Ada Lea @ The Hug & Pint, Glasgow, 4 Oct
Despite a surprisingly poor turn-out, Ada Lea’s joint headline performance at Glasgow’s Hug and Pint proves a slow-starting victory for one of Saddle Creek’s latest signings
An evening of great musical diversity begins with Glasgow’s own Bobby Kakouris showcasing gently sweeping vocals and harmonically layered guitars. Kakouris' set is angelic and enticing, marking them out as one to watch.
Next we have the Alexandra Levy-fronted Ada Lea, who struggle at first. Throughout opening track mercury, Levy sings with a mildly frustrated expression, a gesture to the fact something does feel off. Whether its the mix suppressing her vocals, or some occasionally-mistimed drums, this is soon overcome. The trio blossom into a delicate and dreamy set largely comprising of her 2019 debut what we say in private, embellished with a pair of newer, unreleased tracks (Oranges and Damn).
The trio seem more together when performing those unreleased tracks, in a curious subversion of the anxiety that usually comes with new material. It can be difficult to replicate a studio sound in the live setting, but what we say in private tracks what makes me sad and 180 days still endure.
Disrupted towards the end of the set by ground disturbance from a passing train, Levy is unafraid to take this time to appeal on the importance of buying merchandise. The importance of the message is sadly highlighted by the poor turn-out.

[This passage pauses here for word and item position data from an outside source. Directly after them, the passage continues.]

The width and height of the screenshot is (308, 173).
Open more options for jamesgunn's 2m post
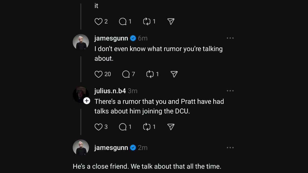(x=230, y=148)
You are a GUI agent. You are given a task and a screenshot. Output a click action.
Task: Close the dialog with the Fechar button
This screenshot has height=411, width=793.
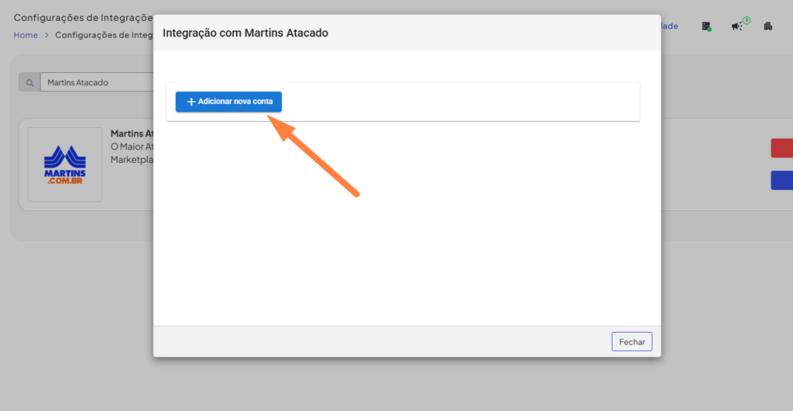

Co-headliner Stef Chura should not go without mention. Rounding off the evening with an energetically loud, bass-heavy set – tied-up with a heartfelt cover of Silver Jews’ How to Rent a Room – Lea’s label-mate seem to embrace the dwindling occupancy of the room, performing with as much verve as a stadium headline act. Sticking around to chat over merch and to support Chura, both on-stage and off Levy is as warm, welcoming and honest as her debut album.